**ACTIVITY:** With nothing left out, repeat every entry exactly.

**Items listed in a dataset:**
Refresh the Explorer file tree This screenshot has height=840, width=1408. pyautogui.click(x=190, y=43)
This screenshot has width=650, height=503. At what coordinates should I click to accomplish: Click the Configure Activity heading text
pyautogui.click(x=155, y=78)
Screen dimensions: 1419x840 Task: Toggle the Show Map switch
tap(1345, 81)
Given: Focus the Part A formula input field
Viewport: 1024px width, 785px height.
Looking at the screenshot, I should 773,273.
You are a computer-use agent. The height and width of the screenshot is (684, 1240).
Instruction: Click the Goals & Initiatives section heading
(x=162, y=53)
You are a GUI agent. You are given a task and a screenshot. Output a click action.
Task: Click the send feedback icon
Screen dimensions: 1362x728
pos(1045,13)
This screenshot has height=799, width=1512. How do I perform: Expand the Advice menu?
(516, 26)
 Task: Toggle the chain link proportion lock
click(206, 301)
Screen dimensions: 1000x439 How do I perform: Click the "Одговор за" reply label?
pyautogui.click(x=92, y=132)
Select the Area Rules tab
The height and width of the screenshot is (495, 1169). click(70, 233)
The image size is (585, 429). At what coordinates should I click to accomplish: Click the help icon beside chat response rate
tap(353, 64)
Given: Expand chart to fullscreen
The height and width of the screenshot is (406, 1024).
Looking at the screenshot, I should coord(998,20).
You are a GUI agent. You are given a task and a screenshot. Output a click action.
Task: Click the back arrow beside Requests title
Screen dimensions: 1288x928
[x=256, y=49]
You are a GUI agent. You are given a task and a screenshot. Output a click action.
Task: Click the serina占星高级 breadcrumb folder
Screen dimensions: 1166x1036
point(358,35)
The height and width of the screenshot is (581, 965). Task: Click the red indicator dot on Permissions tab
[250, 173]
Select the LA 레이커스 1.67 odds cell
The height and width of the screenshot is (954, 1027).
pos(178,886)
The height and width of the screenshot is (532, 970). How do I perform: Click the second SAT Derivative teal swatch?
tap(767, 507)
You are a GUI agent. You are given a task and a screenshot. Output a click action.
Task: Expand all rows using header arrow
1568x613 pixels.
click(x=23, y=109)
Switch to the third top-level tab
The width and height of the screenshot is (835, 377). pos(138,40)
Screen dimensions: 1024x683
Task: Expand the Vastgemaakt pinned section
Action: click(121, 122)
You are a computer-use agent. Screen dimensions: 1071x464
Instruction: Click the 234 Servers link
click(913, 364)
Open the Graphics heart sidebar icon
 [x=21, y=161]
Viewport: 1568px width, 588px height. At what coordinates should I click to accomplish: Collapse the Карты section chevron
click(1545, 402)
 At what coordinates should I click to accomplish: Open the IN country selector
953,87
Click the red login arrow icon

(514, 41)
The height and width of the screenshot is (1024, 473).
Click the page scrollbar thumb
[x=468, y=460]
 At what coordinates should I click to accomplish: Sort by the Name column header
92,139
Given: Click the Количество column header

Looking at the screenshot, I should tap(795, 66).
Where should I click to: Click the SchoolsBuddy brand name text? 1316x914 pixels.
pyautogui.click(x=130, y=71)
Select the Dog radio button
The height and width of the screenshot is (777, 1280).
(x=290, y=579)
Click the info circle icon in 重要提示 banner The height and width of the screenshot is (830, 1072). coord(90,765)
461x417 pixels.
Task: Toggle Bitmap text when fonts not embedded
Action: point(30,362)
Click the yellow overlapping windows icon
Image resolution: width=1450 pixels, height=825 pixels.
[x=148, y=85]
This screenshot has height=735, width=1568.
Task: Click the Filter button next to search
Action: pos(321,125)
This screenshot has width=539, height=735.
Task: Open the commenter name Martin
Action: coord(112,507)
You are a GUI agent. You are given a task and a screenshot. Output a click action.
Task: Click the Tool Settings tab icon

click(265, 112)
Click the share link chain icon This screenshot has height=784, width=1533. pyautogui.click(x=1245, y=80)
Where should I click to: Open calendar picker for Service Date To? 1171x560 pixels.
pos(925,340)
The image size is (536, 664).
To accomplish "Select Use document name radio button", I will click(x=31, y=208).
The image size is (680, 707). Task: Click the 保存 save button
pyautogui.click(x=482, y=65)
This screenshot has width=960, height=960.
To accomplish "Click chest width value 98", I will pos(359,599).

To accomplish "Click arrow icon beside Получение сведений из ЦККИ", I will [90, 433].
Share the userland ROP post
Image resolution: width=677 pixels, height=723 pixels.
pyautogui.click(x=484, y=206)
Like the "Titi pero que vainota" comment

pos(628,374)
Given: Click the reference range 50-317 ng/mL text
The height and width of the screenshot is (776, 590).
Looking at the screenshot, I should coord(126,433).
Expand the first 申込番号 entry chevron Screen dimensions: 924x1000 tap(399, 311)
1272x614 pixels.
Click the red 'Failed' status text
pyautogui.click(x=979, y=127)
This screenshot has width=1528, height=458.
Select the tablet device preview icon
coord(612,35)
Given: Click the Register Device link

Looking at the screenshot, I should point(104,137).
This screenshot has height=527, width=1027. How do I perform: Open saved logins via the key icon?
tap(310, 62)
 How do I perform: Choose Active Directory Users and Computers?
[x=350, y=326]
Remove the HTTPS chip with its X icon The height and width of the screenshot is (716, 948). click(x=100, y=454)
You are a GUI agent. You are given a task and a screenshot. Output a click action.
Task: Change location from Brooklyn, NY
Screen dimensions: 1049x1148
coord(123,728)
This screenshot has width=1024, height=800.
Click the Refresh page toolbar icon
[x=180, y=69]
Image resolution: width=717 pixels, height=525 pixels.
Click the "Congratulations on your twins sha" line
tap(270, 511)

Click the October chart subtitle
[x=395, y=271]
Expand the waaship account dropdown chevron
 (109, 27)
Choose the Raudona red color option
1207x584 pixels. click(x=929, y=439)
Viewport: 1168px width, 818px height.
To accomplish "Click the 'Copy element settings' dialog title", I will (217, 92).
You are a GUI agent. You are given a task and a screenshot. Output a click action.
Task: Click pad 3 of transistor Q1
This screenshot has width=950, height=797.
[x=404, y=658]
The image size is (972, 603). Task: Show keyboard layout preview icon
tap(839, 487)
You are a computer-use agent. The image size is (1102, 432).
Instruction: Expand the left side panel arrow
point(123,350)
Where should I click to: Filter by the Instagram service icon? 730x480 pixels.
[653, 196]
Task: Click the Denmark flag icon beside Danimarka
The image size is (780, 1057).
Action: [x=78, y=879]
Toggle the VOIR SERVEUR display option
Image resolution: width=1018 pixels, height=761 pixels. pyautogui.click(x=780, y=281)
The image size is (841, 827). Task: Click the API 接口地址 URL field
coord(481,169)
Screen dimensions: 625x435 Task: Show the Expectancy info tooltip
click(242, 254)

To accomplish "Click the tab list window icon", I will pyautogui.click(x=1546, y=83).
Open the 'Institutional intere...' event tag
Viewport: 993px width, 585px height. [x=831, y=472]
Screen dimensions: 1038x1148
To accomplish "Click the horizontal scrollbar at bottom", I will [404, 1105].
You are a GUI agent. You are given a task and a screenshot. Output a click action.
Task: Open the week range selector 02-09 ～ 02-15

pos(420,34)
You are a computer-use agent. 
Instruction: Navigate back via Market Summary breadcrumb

**ANSWER FOR THE TASK:**
Refresh the Explorer file tree This screenshot has height=840, width=1408. pyautogui.click(x=190, y=43)
This screenshot has width=650, height=503. At what coordinates should I click to accomplish: Click the Configure Activity heading text
pyautogui.click(x=155, y=78)
Screen dimensions: 1419x840 Task: Toggle the Show Map switch
tap(1345, 81)
Given: Focus the Part A formula input field
Viewport: 1024px width, 785px height.
Looking at the screenshot, I should 773,273.
You are a computer-use agent. The height and width of the screenshot is (684, 1240).
Instruction: Click the Goals & Initiatives section heading
(x=162, y=53)
You are a GUI agent. You are given a task and a screenshot. Output a click action.
Task: Click the send feedback icon
Screen dimensions: 1362x728
pos(1045,13)
This screenshot has height=799, width=1512. How do I perform: Expand the Advice menu?
(516, 26)
 Task: Toggle the chain link proportion lock
click(206, 301)
Screen dimensions: 1000x439 How do I perform: Click the "Одговор за" reply label?
pyautogui.click(x=92, y=132)
Select the Area Rules tab
The height and width of the screenshot is (495, 1169). click(70, 233)
The image size is (585, 429). At what coordinates should I click to accomplish: Click the help icon beside chat response rate
tap(353, 64)
Given: Expand chart to fullscreen
The height and width of the screenshot is (406, 1024).
Looking at the screenshot, I should coord(998,20).
You are a GUI agent. You are given a task and a screenshot. Output a click action.
Task: Click the back arrow beside Requests title
Screen dimensions: 1288x928
[x=256, y=49]
You are a GUI agent. You are given a task and a screenshot. Output a click action.
Task: Click the serina占星高级 breadcrumb folder
Screen dimensions: 1166x1036
point(358,35)
The height and width of the screenshot is (581, 965). Task: Click the red indicator dot on Permissions tab
[250, 173]
Select the LA 레이커스 1.67 odds cell
The height and width of the screenshot is (954, 1027).
pos(178,886)
The height and width of the screenshot is (532, 970). How do I perform: Click the second SAT Derivative teal swatch?
tap(767, 507)
You are a GUI agent. You are given a task and a screenshot. Output a click action.
Task: Expand all rows using header arrow
1568x613 pixels.
click(x=23, y=109)
Switch to the third top-level tab
The width and height of the screenshot is (835, 377). pos(138,40)
Screen dimensions: 1024x683
Task: Expand the Vastgemaakt pinned section
Action: click(121, 122)
You are a computer-use agent. Screen dimensions: 1071x464
Instruction: Click the 234 Servers link
click(913, 364)
Open the Graphics heart sidebar icon
 [x=21, y=161]
Viewport: 1568px width, 588px height. At what coordinates should I click to accomplish: Collapse the Карты section chevron
click(1545, 402)
 At what coordinates should I click to accomplish: Open the IN country selector
953,87
Click the red login arrow icon

(514, 41)
The height and width of the screenshot is (1024, 473).
Click the page scrollbar thumb
[x=468, y=460]
 At what coordinates should I click to accomplish: Sort by the Name column header
92,139
Given: Click the Количество column header

Looking at the screenshot, I should tap(795, 66).
Where should I click to: Click the SchoolsBuddy brand name text? 1316x914 pixels.
pyautogui.click(x=130, y=71)
Select the Dog radio button
The height and width of the screenshot is (777, 1280).
(x=290, y=579)
Click the info circle icon in 重要提示 banner The height and width of the screenshot is (830, 1072). coord(90,765)
461x417 pixels.
Task: Toggle Bitmap text when fonts not embedded
Action: point(30,362)
Click the yellow overlapping windows icon
Image resolution: width=1450 pixels, height=825 pixels.
[x=148, y=85]
This screenshot has height=735, width=1568.
Task: Click the Filter button next to search
Action: pos(321,125)
This screenshot has width=539, height=735.
Task: Open the commenter name Martin
Action: coord(112,507)
You are a GUI agent. You are given a task and a screenshot. Output a click action.
Task: Click the Tool Settings tab icon

click(265, 112)
Click the share link chain icon This screenshot has height=784, width=1533. pyautogui.click(x=1245, y=80)
Where should I click to: Open calendar picker for Service Date To? 1171x560 pixels.
pos(925,340)
The image size is (536, 664).
To accomplish "Select Use document name radio button", I will click(x=31, y=208).
The image size is (680, 707). Task: Click the 保存 save button
pyautogui.click(x=482, y=65)
This screenshot has width=960, height=960.
To accomplish "Click chest width value 98", I will pos(359,599).

To accomplish "Click arrow icon beside Получение сведений из ЦККИ", I will [90, 433].
Share the userland ROP post
Image resolution: width=677 pixels, height=723 pixels.
pyautogui.click(x=484, y=206)
Like the "Titi pero que vainota" comment

pos(628,374)
Given: Click the reference range 50-317 ng/mL text
The height and width of the screenshot is (776, 590).
Looking at the screenshot, I should coord(126,433).
Expand the first 申込番号 entry chevron Screen dimensions: 924x1000 tap(399, 311)
1272x614 pixels.
Click the red 'Failed' status text
pyautogui.click(x=979, y=127)
This screenshot has width=1528, height=458.
Select the tablet device preview icon
coord(612,35)
Given: Click the Register Device link

Looking at the screenshot, I should point(104,137).
This screenshot has height=527, width=1027. How do I perform: Open saved logins via the key icon?
tap(310, 62)
 How do I perform: Choose Active Directory Users and Computers?
[x=350, y=326]
Remove the HTTPS chip with its X icon The height and width of the screenshot is (716, 948). click(x=100, y=454)
You are a GUI agent. You are given a task and a screenshot. Output a click action.
Task: Change location from Brooklyn, NY
Screen dimensions: 1049x1148
coord(123,728)
This screenshot has width=1024, height=800.
Click the Refresh page toolbar icon
[x=180, y=69]
Image resolution: width=717 pixels, height=525 pixels.
Click the "Congratulations on your twins sha" line
tap(270, 511)

Click the October chart subtitle
[x=395, y=271]
Expand the waaship account dropdown chevron
 (109, 27)
Choose the Raudona red color option
1207x584 pixels. click(x=929, y=439)
Viewport: 1168px width, 818px height.
To accomplish "Click the 'Copy element settings' dialog title", I will (217, 92).
You are a GUI agent. You are given a task and a screenshot. Output a click action.
Task: Click pad 3 of transistor Q1
This screenshot has width=950, height=797.
[x=404, y=658]
The image size is (972, 603). Task: Show keyboard layout preview icon
tap(839, 487)
You are a computer-use agent. The image size is (1102, 432).
Instruction: Expand the left side panel arrow
point(123,350)
Where should I click to: Filter by the Instagram service icon? 730x480 pixels.
[653, 196]
Task: Click the Denmark flag icon beside Danimarka
The image size is (780, 1057).
Action: [x=78, y=879]
Toggle the VOIR SERVEUR display option
Image resolution: width=1018 pixels, height=761 pixels. pyautogui.click(x=780, y=281)
The image size is (841, 827). Task: Click the API 接口地址 URL field
coord(481,169)
Screen dimensions: 625x435 Task: Show the Expectancy info tooltip
click(242, 254)

To accomplish "Click the tab list window icon", I will pyautogui.click(x=1546, y=83).
Open the 'Institutional intere...' event tag
Viewport: 993px width, 585px height. [x=831, y=472]
Screen dimensions: 1038x1148
To accomplish "Click the horizontal scrollbar at bottom", I will [404, 1105].
You are a GUI agent. You are given a task and a screenshot. Output a click action.
Task: Open the week range selector 02-09 ～ 02-15

pos(420,34)
You are a computer-use agent. 
Instruction: Navigate back via Market Summary breadcrumb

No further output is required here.